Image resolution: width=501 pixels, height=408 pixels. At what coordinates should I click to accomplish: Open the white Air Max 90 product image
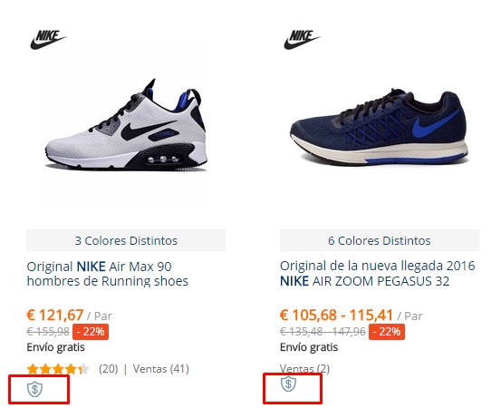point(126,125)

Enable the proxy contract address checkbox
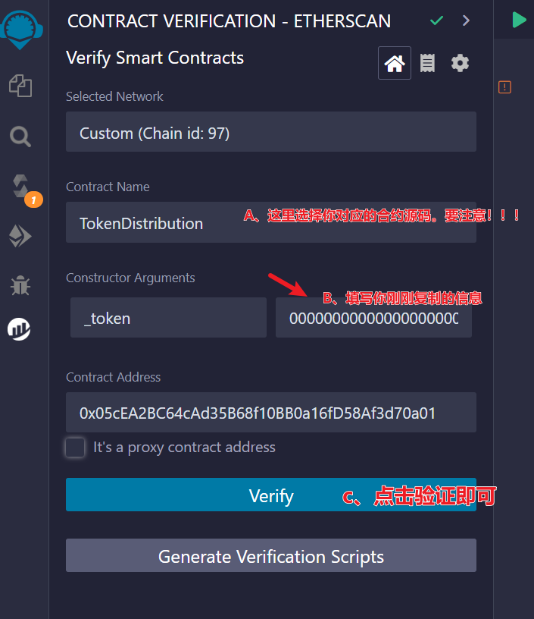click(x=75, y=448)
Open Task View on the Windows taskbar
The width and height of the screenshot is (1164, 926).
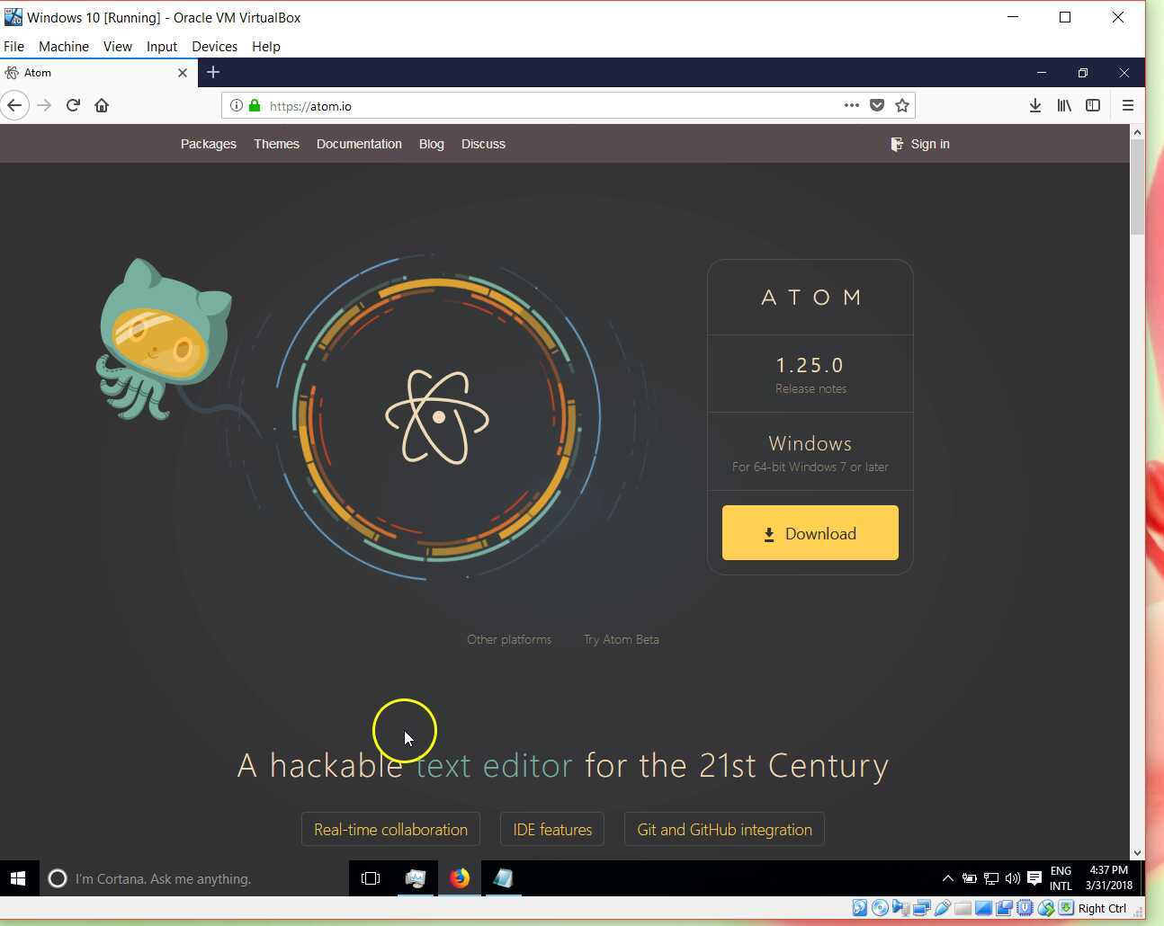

What is expected - Whenever a picture appears, leave it out, and return every record exactly.

Reply -
Image resolution: width=501 pixels, height=408 pixels. At what coordinates should I click to accomplish: Open the white Air Max 90 product image
point(126,125)

Enable the proxy contract address checkbox
click(x=75, y=448)
Open Task View on the Windows taskbar
The width and height of the screenshot is (1164, 926).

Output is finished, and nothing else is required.